Obesity-induced heart disease represents a spectrum of immunometabolic cellular changes linked to increased risk for cardiovascular disease (CVD). This underscores the need for a deeper understanding of the nuanced mechanisms contributing to obesity-related cardiovascular complications, especially as the prevalence of obesity rises globally among aging populations. At the heart of these mechanisms lies proteostasis, the delicate equilibrium of protein synthesis, folding, and degradation, which is essential for cardiac function.
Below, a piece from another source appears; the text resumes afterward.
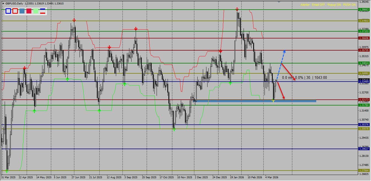
Task: Select the crimson filled rectangle button
Action: [29, 11]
Perturbations in this system are increasingly recognized as precipitating factors in the development and progression of cardiomyopathies, not only tied to obesity but as a generalizable key element of heart biology. In light of these findings, it will be relevant to intensify research into novel interventions that bolster proteostasis. As we advance our understanding of proteostasis in the context of cardiac health, the potential to devise more effective treatments for obesity-related CVD becomes increasingly tangible.